Girls Jump Magazine

January 16th, 2011

/singing/ You know Shounen and Business and Super and Weekly, and V and Young and Monthly and Ultra….but do you recall, the newest Jump magazine of alllllll……..?

Announced at the end of 2010, Shueisha added the seasonal Girls Jump ( ガールズジャンプ) to the lineup. The premise was to approach popular and off-beat female manga artists to draw manga for a young adult male audience. The inaugural issue is a combination of talent, creativity, flavored with a dash of wtf that makes for a truly compelling read.

Anyone who is reading current popular manga will recognize at least a few of the names in this collection. For our purposes here at Okazu, the three names that will draw our attention are Suekane Kumiko (Afterschool Charisma,) Nakamura Ching (GUNJO) and Torino Shino (Ohana Holoholo,) but there are any number of excellent storytellers in this volume.

The manga I liked best was a Furuya-esque piece called “Uki Mieru” by Tomii Masako, in which everything – by which I mean every random thought that could be expressed as an individual image – that a girl thinks, is visible to those around her. Because the story is set at Christmas, there’s a lot of happy shinyness going on there, and a lot of other stuff too.

Suekane Kumiko had a story that I found snortingly amusing called “Christmas Koroshiya” in which a young man who had wanted to become an assassin when he was young, imagines killing all the happy, shiny couples around him.

I can’t not discuss Nakamura-sensei’s “Vespa.” If you’ve ever wondered what life in a beehive is like from the perspectives of the bees, then you really need to read this. In a sense, it’s kind of a hopeless love story between a nameless drone and the Queen.

While these three stories were my favorites, they hardly give you a taste of the variety in art and story encapsulated in the volume. I wouldn’t hesitate for a second to pin my newly coined “fifth genre” label on this – it is not precisely josei, nor truly seinen, but something new and interesting, for people who want to read it.

Ratings:

Variable , Overall – 8

Should there indeed be a next issue, it already has a guaranteed place on my must-read list.

3 Responses

  1. Thanks for this review, now, I have a question:

    As this is a magazine designed to approach young adult males, I have not yet clear how this is done. When I read “Girls Jump” as a magazine’s title I immediately think of a more young female audience than a male one. Are the story plots different to conquer each market???
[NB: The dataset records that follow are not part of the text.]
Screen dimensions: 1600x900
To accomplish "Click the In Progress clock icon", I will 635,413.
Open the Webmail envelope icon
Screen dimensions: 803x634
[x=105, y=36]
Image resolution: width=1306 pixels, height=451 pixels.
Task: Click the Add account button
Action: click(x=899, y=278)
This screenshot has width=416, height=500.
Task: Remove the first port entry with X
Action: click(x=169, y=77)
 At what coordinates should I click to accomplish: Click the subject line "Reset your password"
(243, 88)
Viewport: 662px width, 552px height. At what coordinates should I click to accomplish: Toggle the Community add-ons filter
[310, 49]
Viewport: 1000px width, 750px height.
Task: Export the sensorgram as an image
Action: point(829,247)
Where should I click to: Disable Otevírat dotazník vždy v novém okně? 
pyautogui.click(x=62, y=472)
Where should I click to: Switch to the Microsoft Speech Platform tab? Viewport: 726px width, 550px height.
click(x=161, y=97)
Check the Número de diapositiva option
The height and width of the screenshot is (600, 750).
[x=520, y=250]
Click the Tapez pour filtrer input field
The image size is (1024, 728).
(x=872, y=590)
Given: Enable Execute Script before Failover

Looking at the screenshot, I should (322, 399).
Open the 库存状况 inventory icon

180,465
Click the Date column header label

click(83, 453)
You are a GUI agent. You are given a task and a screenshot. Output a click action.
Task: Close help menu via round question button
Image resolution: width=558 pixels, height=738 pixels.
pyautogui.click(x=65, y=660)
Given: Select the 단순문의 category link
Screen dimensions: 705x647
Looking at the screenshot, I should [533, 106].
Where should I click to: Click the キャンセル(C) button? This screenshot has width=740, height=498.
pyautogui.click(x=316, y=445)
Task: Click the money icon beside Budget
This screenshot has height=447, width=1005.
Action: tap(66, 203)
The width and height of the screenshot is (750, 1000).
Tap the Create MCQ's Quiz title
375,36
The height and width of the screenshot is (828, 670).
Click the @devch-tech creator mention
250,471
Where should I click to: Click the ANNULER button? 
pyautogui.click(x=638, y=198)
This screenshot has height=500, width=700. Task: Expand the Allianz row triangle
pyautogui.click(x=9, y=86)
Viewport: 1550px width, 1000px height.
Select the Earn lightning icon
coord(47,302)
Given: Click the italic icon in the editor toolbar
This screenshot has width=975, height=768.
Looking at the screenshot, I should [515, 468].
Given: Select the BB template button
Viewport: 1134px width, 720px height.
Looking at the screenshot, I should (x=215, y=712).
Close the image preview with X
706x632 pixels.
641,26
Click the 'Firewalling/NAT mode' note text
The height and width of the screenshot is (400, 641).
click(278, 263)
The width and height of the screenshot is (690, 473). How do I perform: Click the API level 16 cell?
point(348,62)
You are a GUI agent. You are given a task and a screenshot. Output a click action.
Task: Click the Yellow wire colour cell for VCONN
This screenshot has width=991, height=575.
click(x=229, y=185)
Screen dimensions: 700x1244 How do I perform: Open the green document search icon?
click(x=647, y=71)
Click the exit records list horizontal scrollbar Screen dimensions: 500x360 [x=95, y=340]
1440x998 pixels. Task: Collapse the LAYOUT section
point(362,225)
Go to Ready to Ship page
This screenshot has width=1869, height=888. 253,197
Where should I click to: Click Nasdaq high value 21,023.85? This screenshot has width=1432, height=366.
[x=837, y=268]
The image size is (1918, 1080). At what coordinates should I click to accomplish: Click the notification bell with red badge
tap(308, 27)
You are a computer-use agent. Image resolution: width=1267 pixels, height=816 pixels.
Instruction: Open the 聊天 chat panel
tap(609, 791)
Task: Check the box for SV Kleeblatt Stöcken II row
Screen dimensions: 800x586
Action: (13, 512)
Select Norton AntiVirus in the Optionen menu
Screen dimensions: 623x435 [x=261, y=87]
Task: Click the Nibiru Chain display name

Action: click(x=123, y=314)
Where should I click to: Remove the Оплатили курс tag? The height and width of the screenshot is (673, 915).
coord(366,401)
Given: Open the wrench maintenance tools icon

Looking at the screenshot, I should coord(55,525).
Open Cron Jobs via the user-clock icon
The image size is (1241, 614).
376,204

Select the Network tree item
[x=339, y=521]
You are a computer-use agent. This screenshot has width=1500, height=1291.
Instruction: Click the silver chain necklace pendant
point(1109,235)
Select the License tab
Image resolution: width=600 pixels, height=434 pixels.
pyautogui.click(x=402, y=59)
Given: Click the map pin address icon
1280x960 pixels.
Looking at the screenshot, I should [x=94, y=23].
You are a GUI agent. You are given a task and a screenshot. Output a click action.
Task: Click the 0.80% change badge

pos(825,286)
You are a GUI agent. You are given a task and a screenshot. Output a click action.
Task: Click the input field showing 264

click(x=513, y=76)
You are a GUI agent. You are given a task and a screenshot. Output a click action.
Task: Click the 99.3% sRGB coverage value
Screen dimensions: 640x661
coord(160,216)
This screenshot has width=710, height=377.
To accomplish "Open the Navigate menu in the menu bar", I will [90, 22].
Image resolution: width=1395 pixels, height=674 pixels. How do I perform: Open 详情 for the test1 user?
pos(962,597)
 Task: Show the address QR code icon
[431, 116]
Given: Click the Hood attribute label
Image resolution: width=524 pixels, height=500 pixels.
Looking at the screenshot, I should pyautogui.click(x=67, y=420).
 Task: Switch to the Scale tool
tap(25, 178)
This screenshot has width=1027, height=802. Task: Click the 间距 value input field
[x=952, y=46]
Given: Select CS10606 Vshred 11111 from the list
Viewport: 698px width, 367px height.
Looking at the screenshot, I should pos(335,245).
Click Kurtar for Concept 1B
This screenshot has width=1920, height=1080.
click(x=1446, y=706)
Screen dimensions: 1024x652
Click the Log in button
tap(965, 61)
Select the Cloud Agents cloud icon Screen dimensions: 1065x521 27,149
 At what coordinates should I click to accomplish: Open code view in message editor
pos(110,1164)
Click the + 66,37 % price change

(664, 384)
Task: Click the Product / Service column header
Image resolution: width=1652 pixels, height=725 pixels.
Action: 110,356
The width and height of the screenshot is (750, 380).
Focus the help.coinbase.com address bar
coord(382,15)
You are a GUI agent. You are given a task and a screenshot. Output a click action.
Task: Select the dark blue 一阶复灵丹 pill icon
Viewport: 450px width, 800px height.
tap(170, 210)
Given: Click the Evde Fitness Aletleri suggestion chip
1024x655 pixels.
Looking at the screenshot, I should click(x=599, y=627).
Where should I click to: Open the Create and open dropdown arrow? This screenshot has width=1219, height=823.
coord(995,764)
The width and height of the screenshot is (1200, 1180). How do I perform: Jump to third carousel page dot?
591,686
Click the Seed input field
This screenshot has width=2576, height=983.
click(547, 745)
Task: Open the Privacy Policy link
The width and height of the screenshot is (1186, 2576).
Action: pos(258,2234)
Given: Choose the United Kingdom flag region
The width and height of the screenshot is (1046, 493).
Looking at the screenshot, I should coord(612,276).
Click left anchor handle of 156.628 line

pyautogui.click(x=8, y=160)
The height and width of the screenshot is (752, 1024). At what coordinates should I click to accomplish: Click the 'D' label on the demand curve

    I’d like to know more about it.

  2. @Sakti Phoenix – You must really remember that this is a Japanese magazine for a Japanese audience. They *know* the Jump lines and know what they are. You may not understand how Girl’s Jump can sell, but you have not grown up with Shounen Jump and Ultra Jump and Business Jump and Weekly Jump and Super Jump, etc, etc. No Japanese person seeing Shueisha’s Girls Jump would be confused.

  3. Oh Jesus, so many Jumps, probably one day I would understand @_@ Thanks!